How I Treat: A 63-Year-Old Woman With ER+/PR+/HER2-Negative Metastatic Breast Cancer
Neelima Vidula, MD I Massachusetts General Hospital I Boston, MA
Introduction. A 63-year-old woman with ER+/PR+/HER2-negative metastatic breast cancer presents to the clinic.
Patient history. At 50 years of age, she had a right breast ER+/PR+/HER2- breast cancer treated with surgery, radiation, and an aromatase inhibitor for 10 years. She has also developed back pain and was found to have bone metastases involving the spine without cord compression.
Diagnostic examination. The computed tomography (CT) chest-abdomen-pelvis (C/A/P) and bone scan demonstrated liver metastases and bone metastases. A biopsy of a liver metastasis demonstrates estrogen receptor (ER)-positive (90%)/progesterone receptor (PR)-positive (90%)/human epidermal growth factor receptor 2-negative (HER2-negative) breast cancer (immunohistochemistry 2+, Fluorescence In Situ Hybridization-copy number 2.1, ratio 1.1). Tumor tissue genotyping of the liver mass shows FGFR1 and CCND1 mutations. Genetic testing is negative for BRCA1/2.
Treatment and management. She starts treatment with ribociclib/letrozole, which she was on for 2 years when CT imaging showed new liver metastases. Her liver enzymes are within normal ranges. She undergoes cell-free DNA testing, which has an ESR1 mutation. She started elacestrant and remained on treatment for 5 months, at which time, there are progressive liver metastases. She then switched to everolimus/exemestane followed by capecitabine with progressive liver metastases at this time.
Discussion. Patients with HR+/HER2-negative metastatic disease will eventually develop resistance to endocrine therapies, at which time, chemotherapy may be considered. However, we also have new antibody drug conjugates (ADCs) approved for HR+/HER2-negative metastatic breast cancer, including sacituzumab govitecan and trastuzumab deruxtecan.
The patient was started on trastuzumab deruxtecan 5.4 mg/kg IV every 3 weeks, given the HER2 low disease and one prior chemotherapy. In the DESTINY Breast-04 study, trastuzumab deruxtecan was associated with an improvement in both progression-free survival (PFS) and overall survival (OS) compared with chemotherapy of the physician’s choice.1 In HR+ disease in this study, the median PFS was 10.1 months with trastuzumab deruxtecan vs 5.4 months with chemotherapy, and the median OS was 23.9 months with trastuzumab deruxtecan vs 17.5 months with chemotherapy. Trastuzumab deruxtecan is now approved for HR+/HER low metastatic disease after one prior chemotherapy.

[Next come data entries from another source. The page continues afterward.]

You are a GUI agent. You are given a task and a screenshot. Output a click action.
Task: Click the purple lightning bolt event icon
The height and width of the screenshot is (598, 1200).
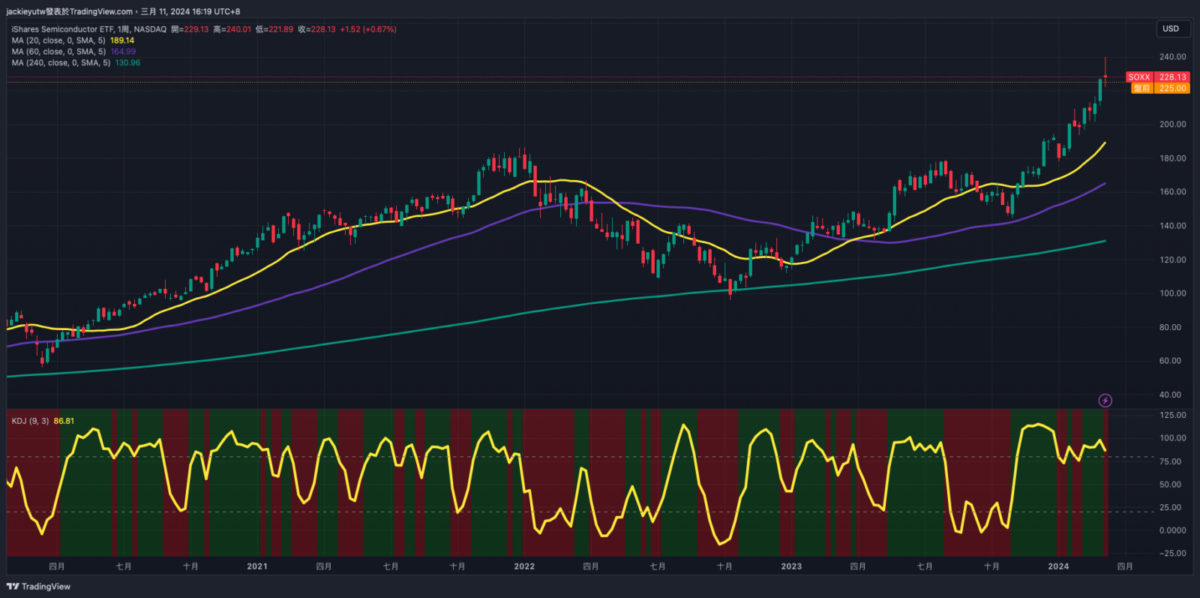click(x=1105, y=400)
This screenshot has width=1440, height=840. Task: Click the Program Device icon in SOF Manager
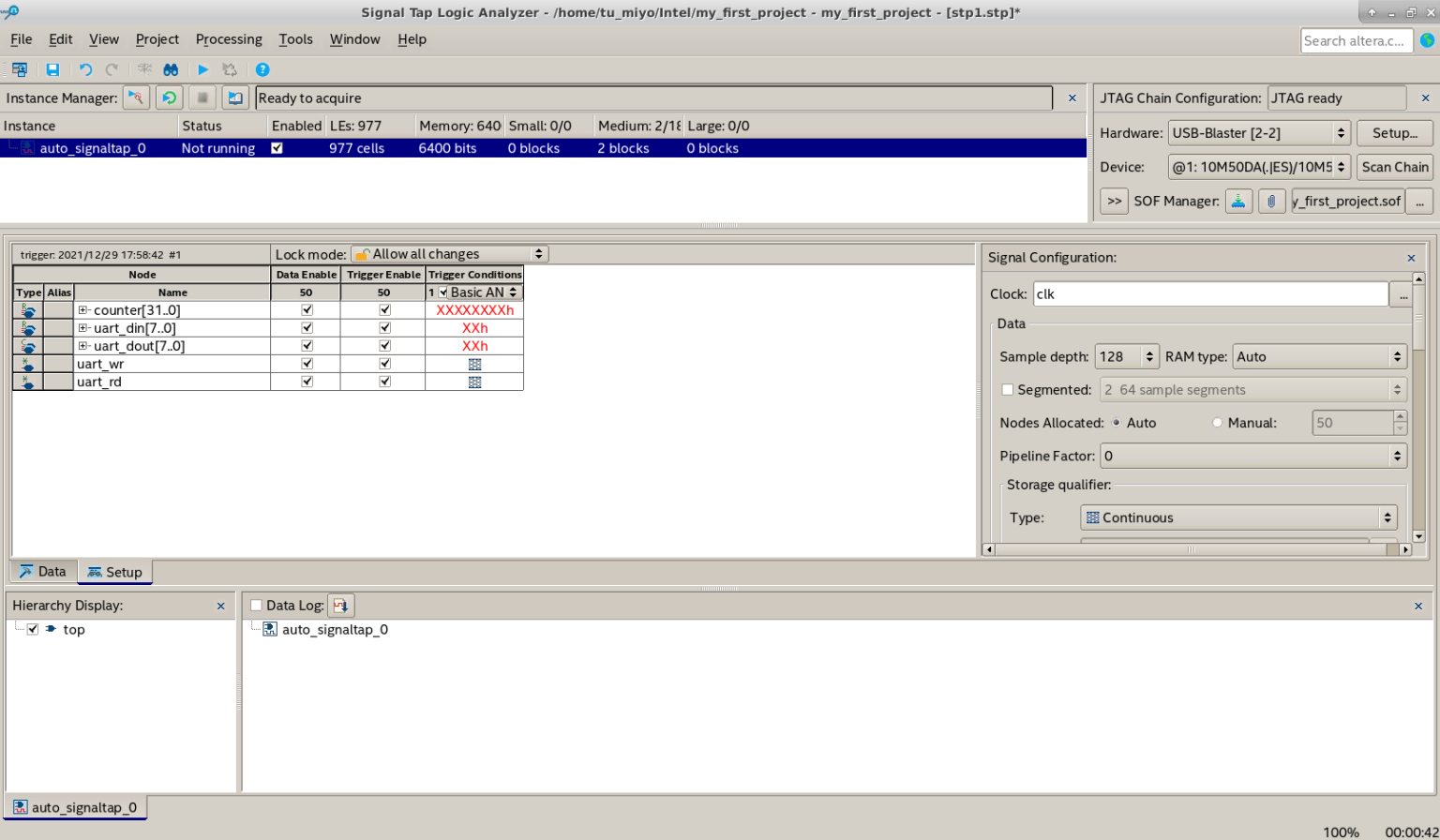[1238, 201]
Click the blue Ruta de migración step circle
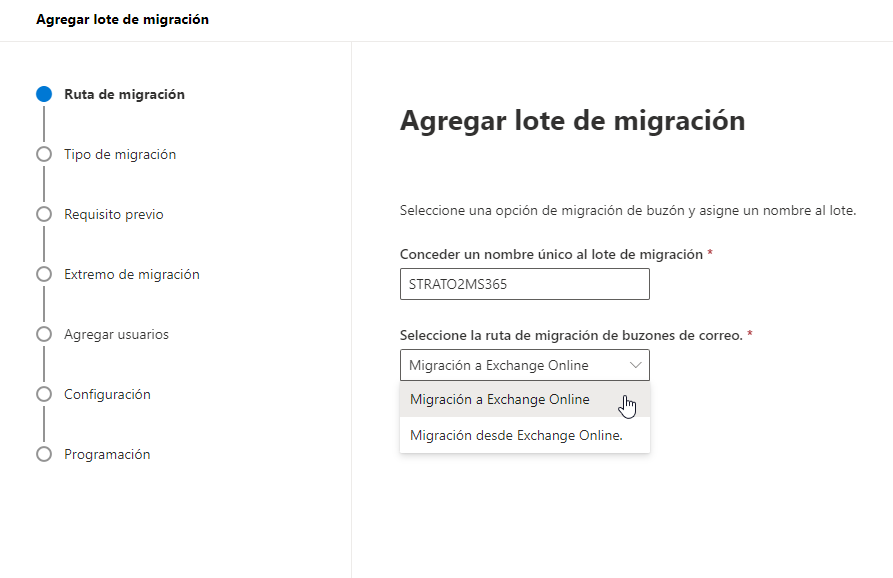Image resolution: width=893 pixels, height=578 pixels. point(43,94)
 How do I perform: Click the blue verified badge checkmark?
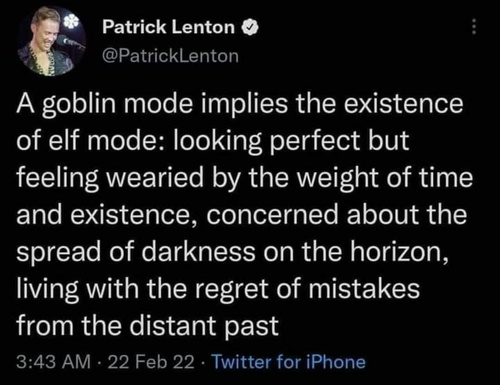click(x=250, y=27)
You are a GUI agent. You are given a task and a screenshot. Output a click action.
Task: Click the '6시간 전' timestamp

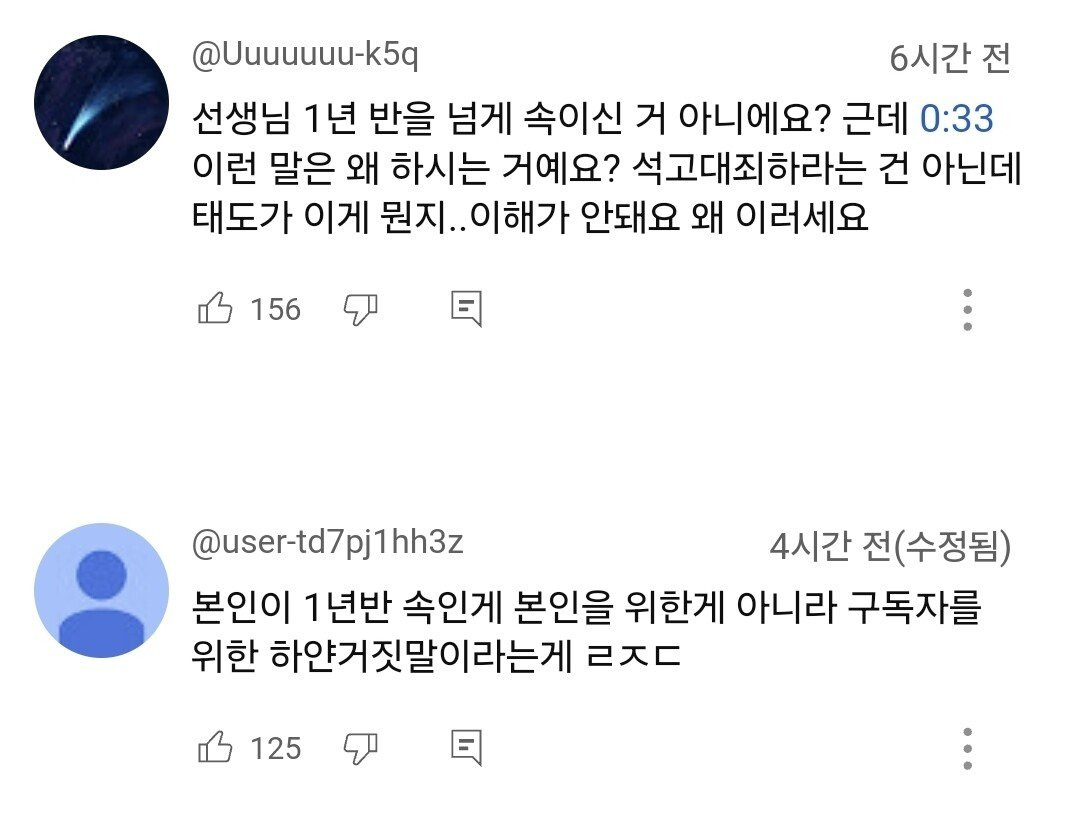(949, 60)
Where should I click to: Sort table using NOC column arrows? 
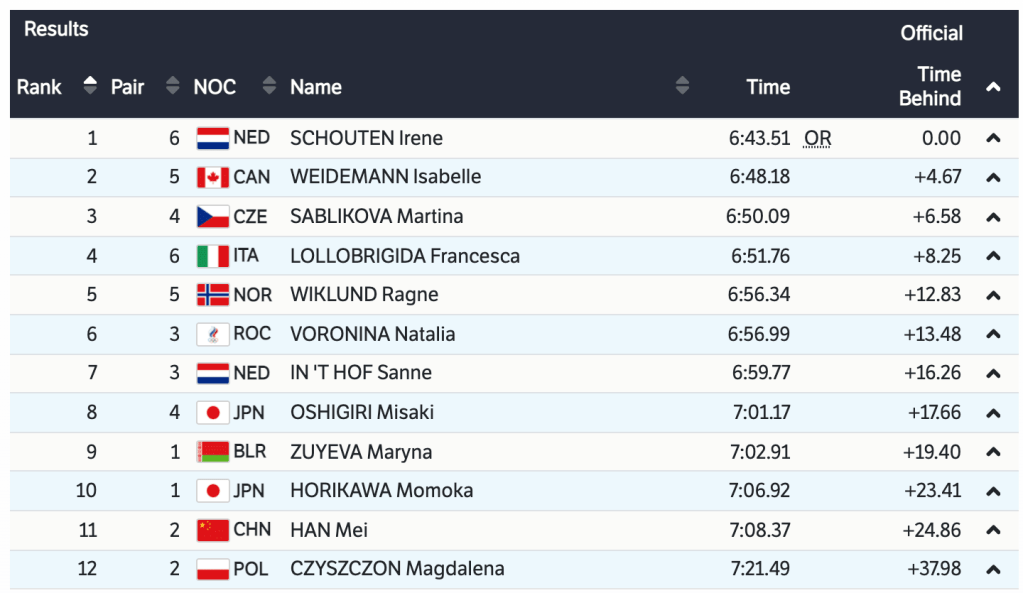(268, 87)
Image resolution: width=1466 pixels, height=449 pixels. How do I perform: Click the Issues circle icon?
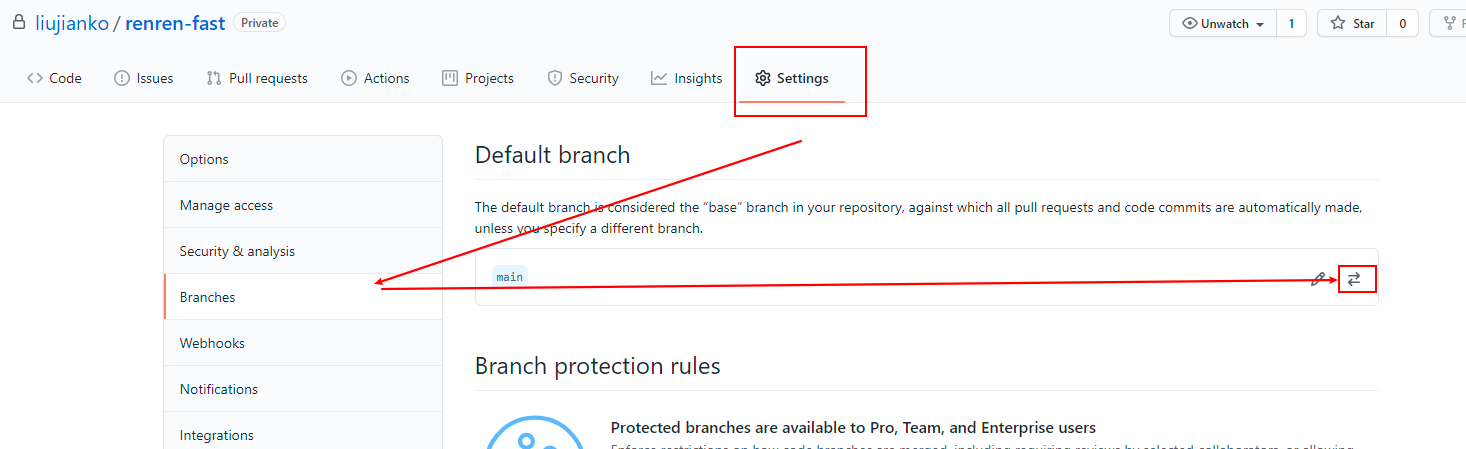click(x=122, y=78)
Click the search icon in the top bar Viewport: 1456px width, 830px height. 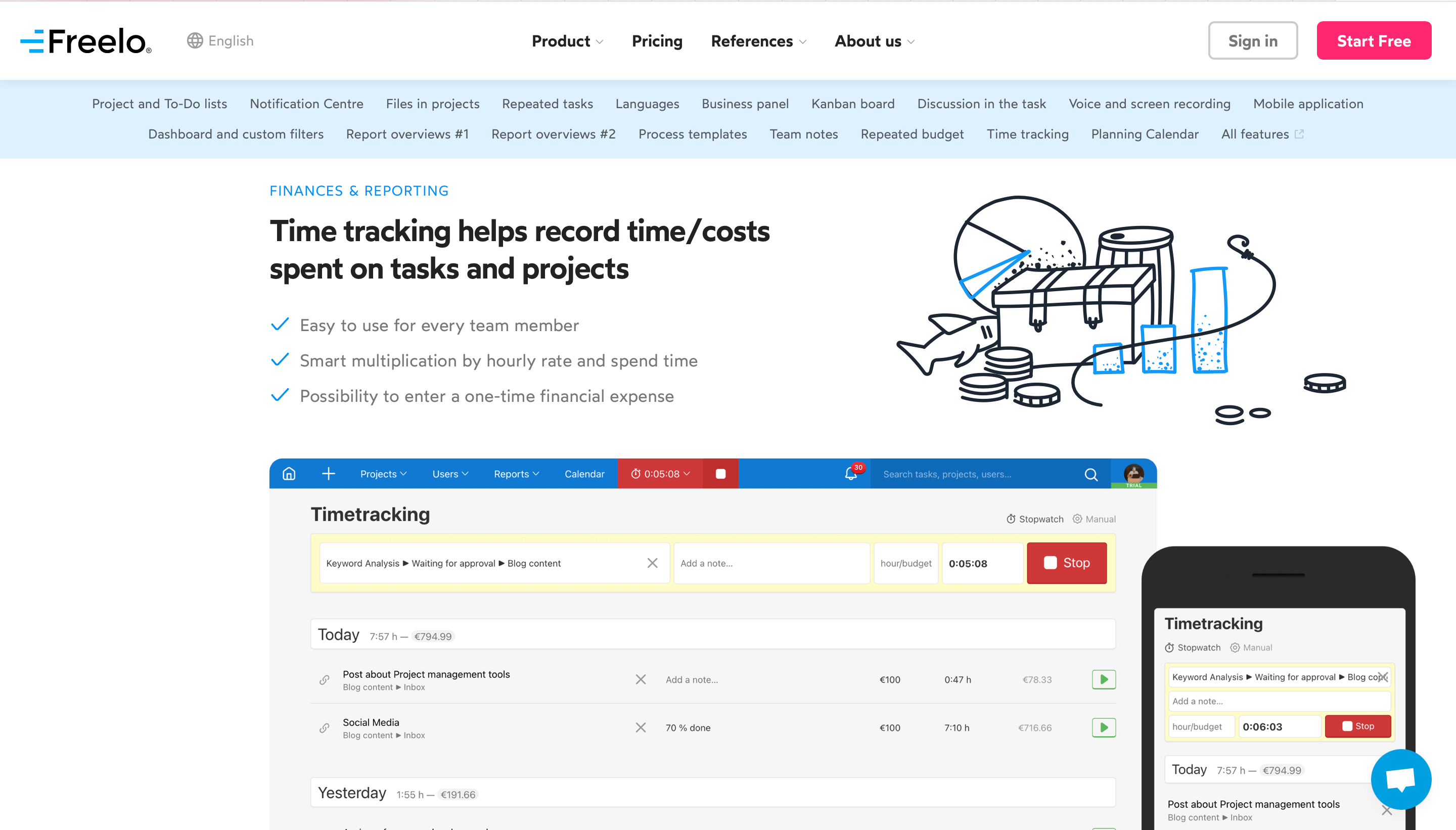pos(1093,474)
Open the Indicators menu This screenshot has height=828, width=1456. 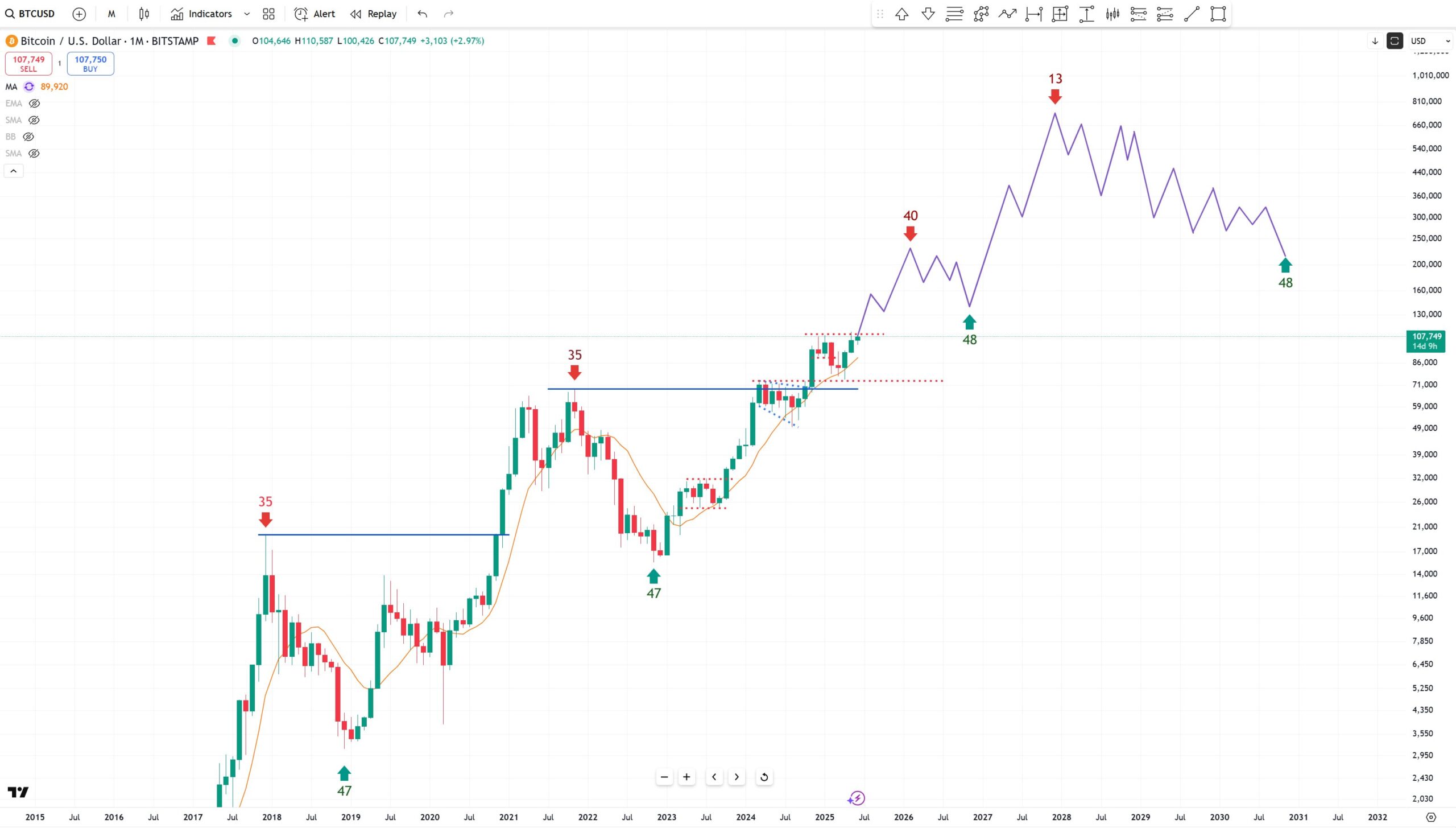pyautogui.click(x=201, y=14)
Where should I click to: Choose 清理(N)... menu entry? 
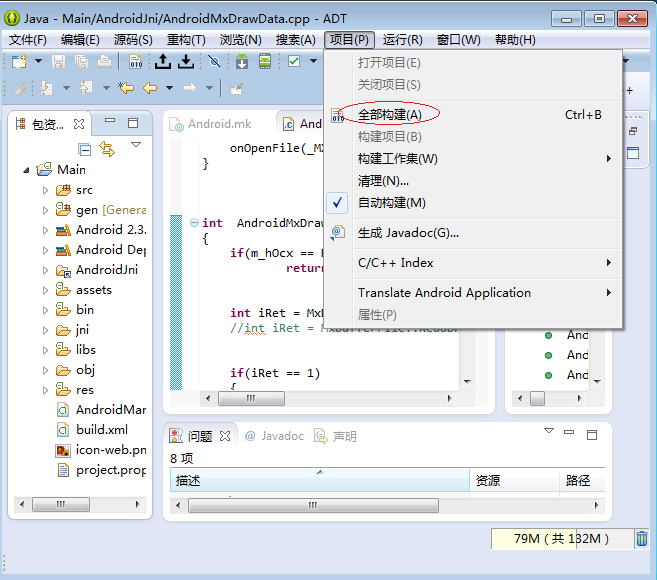(383, 181)
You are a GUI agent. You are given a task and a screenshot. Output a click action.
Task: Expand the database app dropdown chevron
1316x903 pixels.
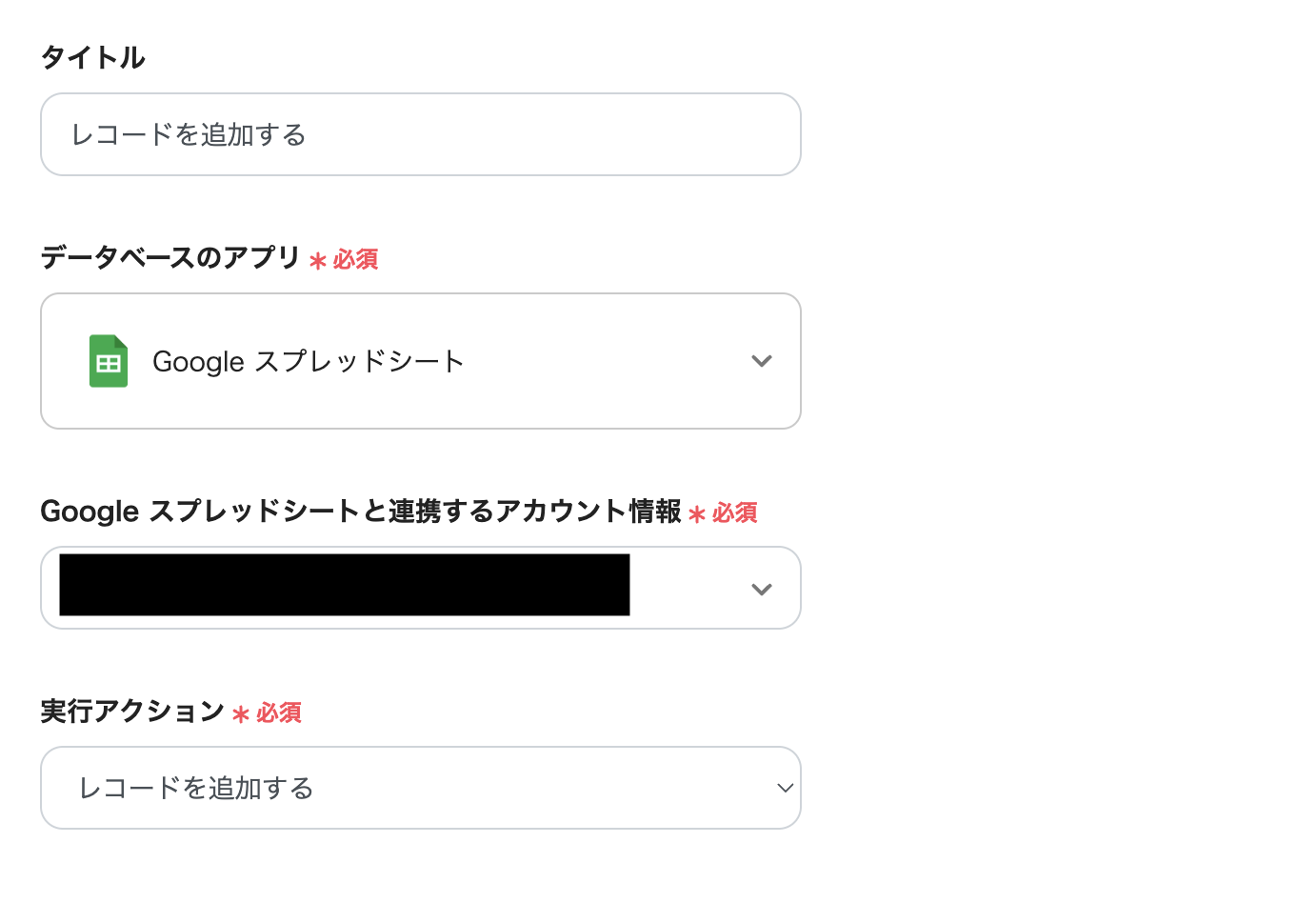coord(761,361)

In the TROPICS-02 study evaluating sacituzumab govitecan vs chemotherapy of the physician’s choice in HR+/HER2- metastatic breast cancer, the median PFS was 5.5 months with sacituzumab govitecan vs 4.0 months with chemotherapy, and the median OS was 14.4 months with sacituzumab govitecan vs 11.2 months with chemotherapy.2,3 Sacituzumab govitecan is FDA approved for HR+/HER2- metastatic breast cancer after prior endocrine therapy and 2+ prior systemic therapies in the metastatic setting.
Conclusion. I selected trastuzumab deruxtecan for this patient, given the compelling survival data in the presence of worsening liver metastases and one prior chemotherapy. In addition, the dosing schedule every 3 weeks was appealing to the patient. In my practice, I have certainly tried sequential ADCs, which is being studied.